Multilingual Speech Translation

Supports speech translation in six languages, suitable for cross-language communication scenarios.

Achieves a word error rate (WER) of 4.8% on the LibriSpeech test set.

🚀 Voila: Voice-Language Foundation Models

Voila is a new family of large voice - language foundation models. It aims to elevate human - AI interaction experiences. By breaking the constraints of traditional voice AI systems, such as high latency, loss of vocal nuances, and mechanical responses, Voila uses an innovative end - to - end model design and a novel hierarchical Transformer architecture.
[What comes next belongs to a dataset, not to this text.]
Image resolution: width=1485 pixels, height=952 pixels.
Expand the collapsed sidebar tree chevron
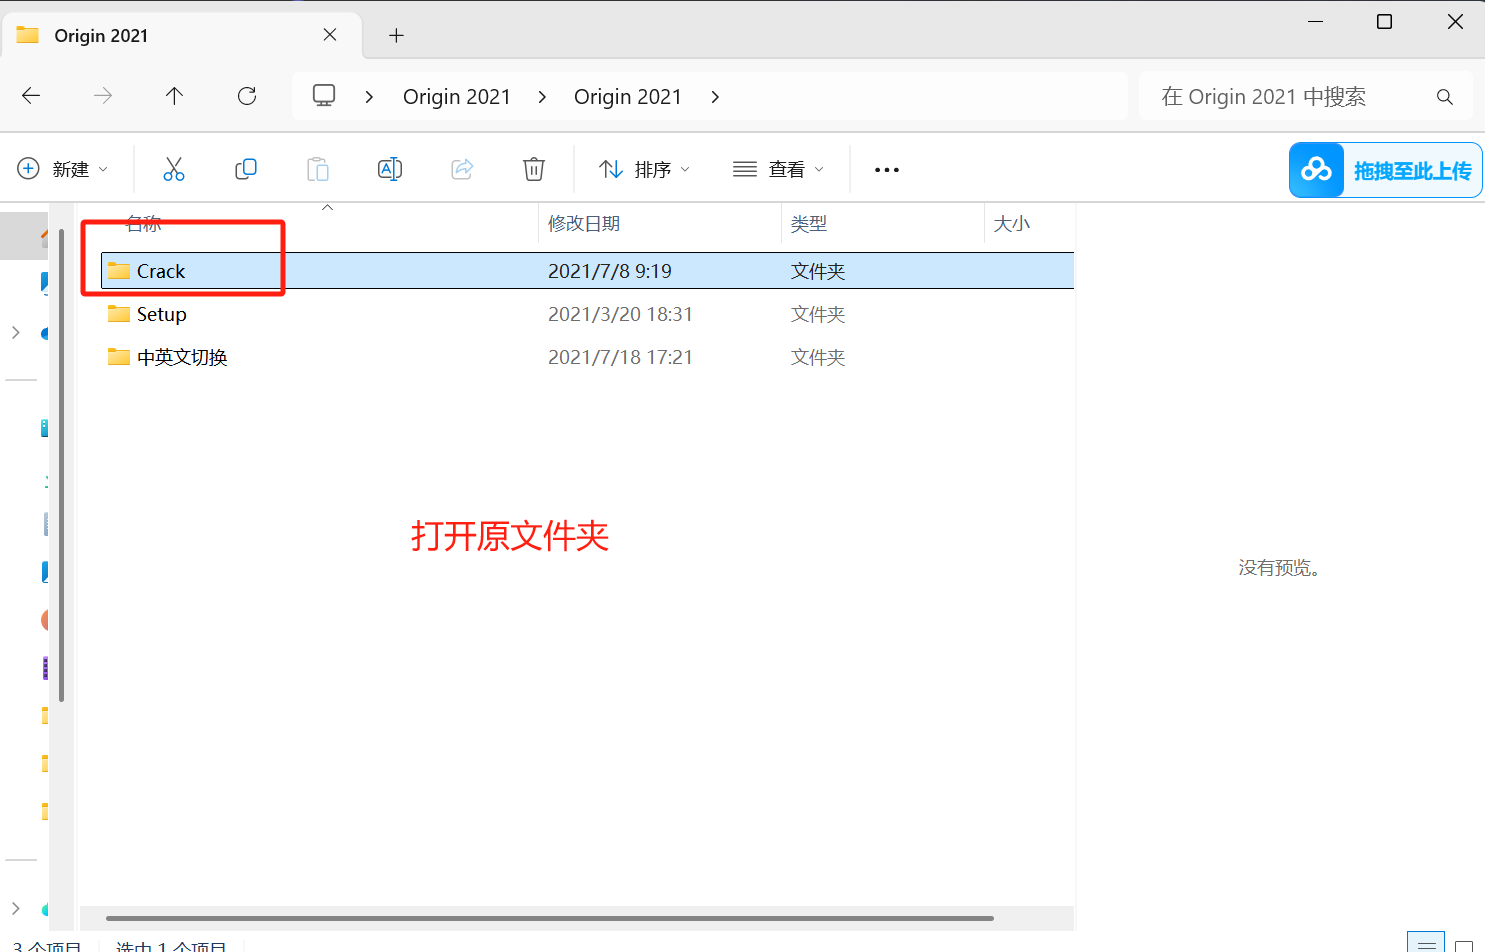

This enables real - time, autonomous, and rich voice interactions with low latency, and it excels in various audio tasks.

✨ Features

High - fidelity, low - latency, real - time streaming audio processing
Effective integration of voice and language modeling capabilities
Millions of pre - built and custom voices, fast voice switching during conversation
Unified model for various audio tasks

📦 Installation

No installation steps are provided in the original document, so this section is skipped.

💻 Usage Examples

Basic Usage

CLI demo

for model_name in "maitrix-org/Voila-audio-alpha" "maitrix-org/Voila-base" "maitrix-org/Voila-chat"; do
    # Text chat
    python infer.py \
        --model-name ${model_name} \
	    --instruction "" \
	    --input-text "Hello" \
	    --task-type chat_tito
    # Voice chat
    python infer.py \
        --model-name ${model_name} \
	    --instruction "" \
	    --input-audio "examples/test1.mp3" \
	    --task-type chat_aiao
done

# Autonomous mode
python infer.py \
    --model-name "maitrix-org/Voila-autonomous-preview" \
	--instruction "" \
	--input-audio "examples/test_autonomous1.mp3" \
	--task-type chat_aiao_auto

Gradio demo

python gradio_demo.py

For more information, please refer to the code repository.

📚 Documentation

Foundation Models

Property	Details
Model Type	Voila offers multiple models, including Voila - base, Voila - Chat, Voila - Autonomous (preview), Voila - Audio - alpha, and Voila - Tokenizer.
Download Link	Voila - base: https://huggingface.co/maitrix-org/Voila - base Voila - Chat: https://huggingface.co/maitrix-org/Voila - chat Voila - Autonomous (preview): https://huggingface.co/maitrix-org/Voila - autonomous - preview Voila - Audio - alpha: https://huggingface.co/maitrix-org/Voila - audio - alpha Voila - Tokenizer: https://huggingface.co/maitrix-org/Voila - Tokenizer

Datasets

Property	Details
Model Type	Two datasets are published: Voila Benchmark and Voila Voice Library.
Download Link	Voila Benchmark: https://huggingface.co/datasets/maitrix-org/Voila - Benchmark Voila Voice Library: https://huggingface.co/datasets/maitrix-org/Voila - million - voice

Benchmark

1. Voila Benchmark

We introduce a novel speech evaluation benchmark called the Voila Benchmark. It is constructed by sampling from five widely used language model evaluation datasets: MMLU, MATH, OpenAI HumanEval, NQ - Open, and GSM8k. We compare our results with SpeechGPT and Moshi.

Model	Voila Benchmark
SpeechGPT	13.29
Moshi	11.45
Voila	30.56

(higher is better)

For detailed scores of Voila Benchmark on each specific domain, please refer to our paper (Section 5.1 "Evaluation of Voila Benchmark").

2. Evaluation of ASR

As Voila supports multiple tasks, including Automatic Speech Recognition (ASR), Text - to - Speech (TTS), and spoken question answering, we also evaluate the performance of ASR and TTS. For ASR, we assess performance on the LibriSpeech test - clean dataset, using Word Error Rate (WER) as our metric. Voila attains a word error rate (WER) of 4.8%, outperforming the 5.7% reported by Moshi. In scenarios where both models utilize LibriSpeech training data, Voila achieves an impressive WER of 2.7%.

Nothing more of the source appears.